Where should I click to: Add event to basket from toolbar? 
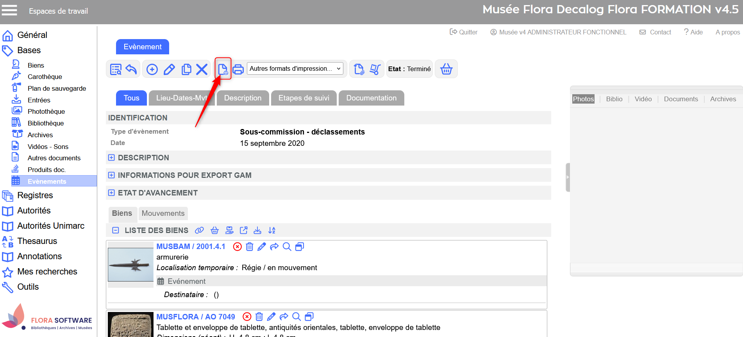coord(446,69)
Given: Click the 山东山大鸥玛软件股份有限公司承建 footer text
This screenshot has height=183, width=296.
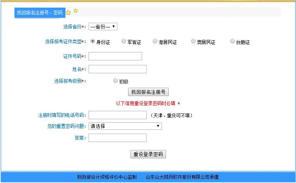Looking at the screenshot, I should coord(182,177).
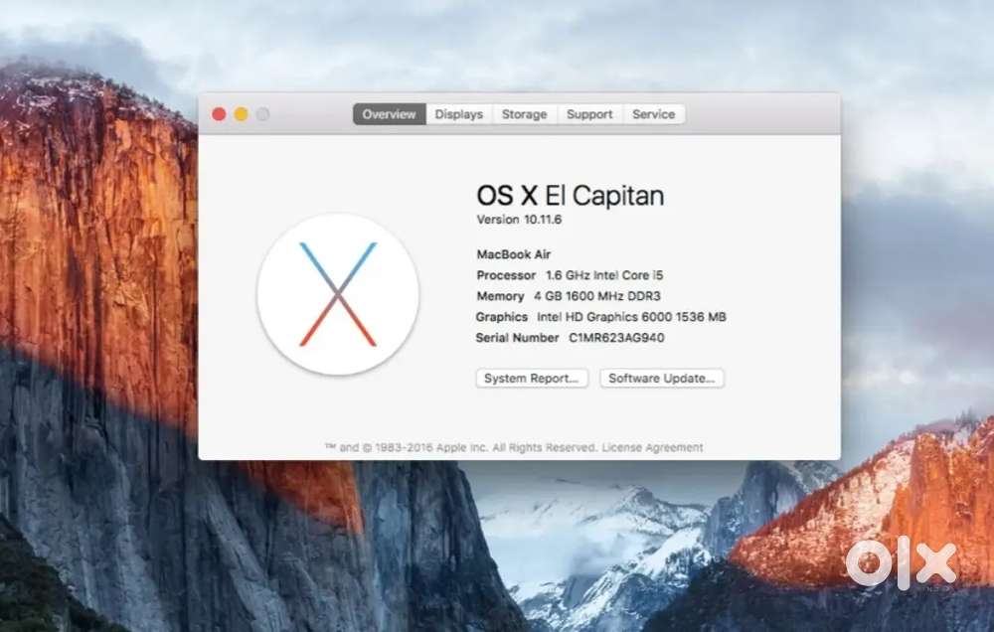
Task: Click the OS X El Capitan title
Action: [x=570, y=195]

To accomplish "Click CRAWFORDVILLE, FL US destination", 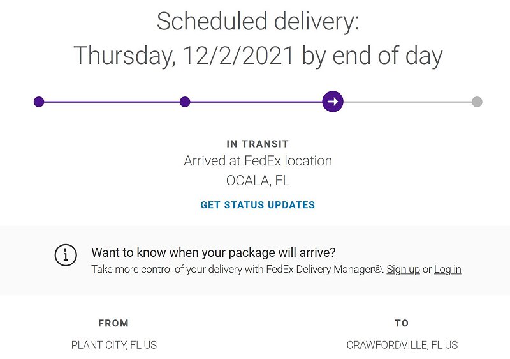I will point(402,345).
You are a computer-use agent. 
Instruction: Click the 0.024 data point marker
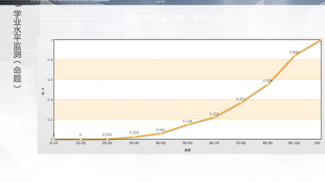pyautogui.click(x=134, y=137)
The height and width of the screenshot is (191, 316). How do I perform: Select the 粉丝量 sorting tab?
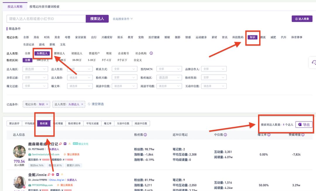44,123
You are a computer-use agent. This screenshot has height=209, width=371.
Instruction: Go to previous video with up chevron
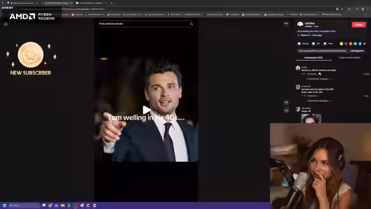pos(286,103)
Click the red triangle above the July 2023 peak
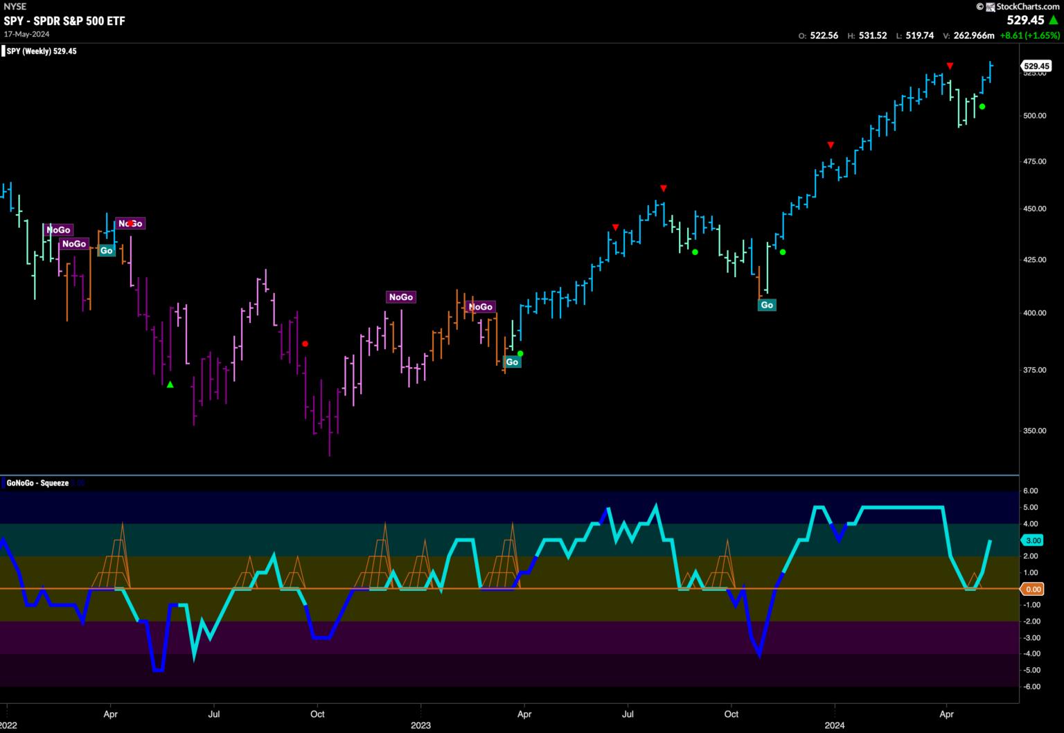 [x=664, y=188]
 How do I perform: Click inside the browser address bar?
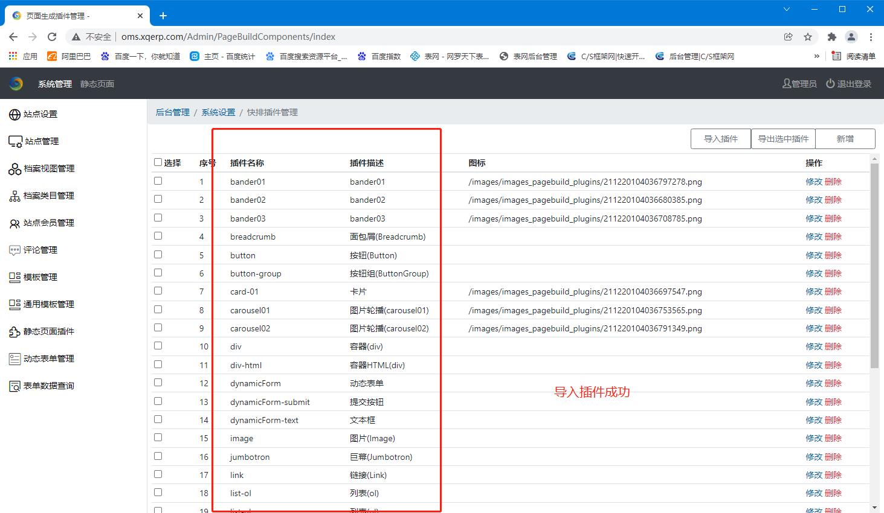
--
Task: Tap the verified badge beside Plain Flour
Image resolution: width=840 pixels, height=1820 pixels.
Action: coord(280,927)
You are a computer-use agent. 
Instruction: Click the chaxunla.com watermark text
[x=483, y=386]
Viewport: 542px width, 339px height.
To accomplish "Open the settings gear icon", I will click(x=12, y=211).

• _WHAT YOU WILL DO_:
Word for word, repeat the lines above from the one with "You are a computer-use agent. This" through the one with "How do I perform: Click", and nothing beyond them. Omit the pictures.

• _SOLUTION FOR THIS EXERCISE_:
You are a computer-use agent. This screenshot has height=209, width=371.
Instruction: Go to previous video with up chevron
pos(286,103)
Click the red triangle above the July 2023 peak
 [x=664, y=188]
 How do I perform: Click inside the browser address bar?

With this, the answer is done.